↓↓↓

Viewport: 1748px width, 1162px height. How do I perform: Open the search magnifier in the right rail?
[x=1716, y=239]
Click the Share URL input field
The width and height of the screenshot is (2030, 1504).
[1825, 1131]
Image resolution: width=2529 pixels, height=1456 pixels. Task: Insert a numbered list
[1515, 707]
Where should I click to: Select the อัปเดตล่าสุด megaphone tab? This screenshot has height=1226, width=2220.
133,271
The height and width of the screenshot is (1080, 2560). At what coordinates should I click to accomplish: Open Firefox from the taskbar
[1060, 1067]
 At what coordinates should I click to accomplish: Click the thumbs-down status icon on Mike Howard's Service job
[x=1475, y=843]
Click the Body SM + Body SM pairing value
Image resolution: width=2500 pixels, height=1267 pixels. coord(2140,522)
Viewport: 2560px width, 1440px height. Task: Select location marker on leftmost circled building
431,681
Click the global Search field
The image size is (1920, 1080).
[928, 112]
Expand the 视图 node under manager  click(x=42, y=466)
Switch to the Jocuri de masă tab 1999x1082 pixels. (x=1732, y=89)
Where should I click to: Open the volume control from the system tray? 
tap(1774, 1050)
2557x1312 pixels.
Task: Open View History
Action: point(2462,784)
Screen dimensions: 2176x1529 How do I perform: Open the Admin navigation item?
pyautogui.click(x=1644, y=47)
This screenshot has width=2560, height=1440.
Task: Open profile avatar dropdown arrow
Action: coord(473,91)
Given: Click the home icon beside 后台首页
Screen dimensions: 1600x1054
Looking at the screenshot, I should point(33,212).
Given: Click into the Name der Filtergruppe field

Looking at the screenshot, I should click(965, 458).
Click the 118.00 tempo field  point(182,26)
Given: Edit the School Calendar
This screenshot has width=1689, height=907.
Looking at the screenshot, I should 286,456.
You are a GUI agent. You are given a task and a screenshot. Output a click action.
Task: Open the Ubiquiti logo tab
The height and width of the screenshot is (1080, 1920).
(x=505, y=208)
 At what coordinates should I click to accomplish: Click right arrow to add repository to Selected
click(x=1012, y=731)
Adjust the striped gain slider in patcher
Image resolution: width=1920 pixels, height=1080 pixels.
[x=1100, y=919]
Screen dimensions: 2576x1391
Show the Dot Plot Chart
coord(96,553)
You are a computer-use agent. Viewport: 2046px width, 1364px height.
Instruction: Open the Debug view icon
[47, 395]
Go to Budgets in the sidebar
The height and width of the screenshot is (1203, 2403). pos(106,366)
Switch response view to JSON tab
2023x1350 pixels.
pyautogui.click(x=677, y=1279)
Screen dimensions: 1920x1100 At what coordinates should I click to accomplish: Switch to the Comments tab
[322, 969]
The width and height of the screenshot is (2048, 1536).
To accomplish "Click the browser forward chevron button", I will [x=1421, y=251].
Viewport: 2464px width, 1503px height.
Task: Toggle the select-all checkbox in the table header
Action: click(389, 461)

↑↑↑

Required work
Within the listing above, locate the line containing "Expand the 视图" and the line containing "You are a computer-use". Reproduce those two lines and all lines between them exactly, with nothing added.

Solution to this task
Expand the 视图 node under manager  click(x=42, y=466)
Switch to the Jocuri de masă tab 1999x1082 pixels. (x=1732, y=89)
Where should I click to: Open the volume control from the system tray? 
tap(1774, 1050)
2557x1312 pixels.
Task: Open View History
Action: point(2462,784)
Screen dimensions: 2176x1529 How do I perform: Open the Admin navigation item?
pyautogui.click(x=1644, y=47)
This screenshot has width=2560, height=1440.
Task: Open profile avatar dropdown arrow
Action: coord(473,91)
Given: Click the home icon beside 后台首页
Screen dimensions: 1600x1054
Looking at the screenshot, I should point(33,212).
Given: Click into the Name der Filtergruppe field

Looking at the screenshot, I should click(965, 458).
Click the 118.00 tempo field  point(182,26)
Given: Edit the School Calendar
This screenshot has width=1689, height=907.
Looking at the screenshot, I should 286,456.
You are a GUI agent. You are given a task and a screenshot. Output a click action.
Task: Open the Ubiquiti logo tab
The height and width of the screenshot is (1080, 1920).
(x=505, y=208)
 At what coordinates should I click to accomplish: Click right arrow to add repository to Selected
click(x=1012, y=731)
Adjust the striped gain slider in patcher
Image resolution: width=1920 pixels, height=1080 pixels.
[x=1100, y=919]
Screen dimensions: 2576x1391
Show the Dot Plot Chart
coord(96,553)
You are a computer-use agent. Viewport: 2046px width, 1364px height.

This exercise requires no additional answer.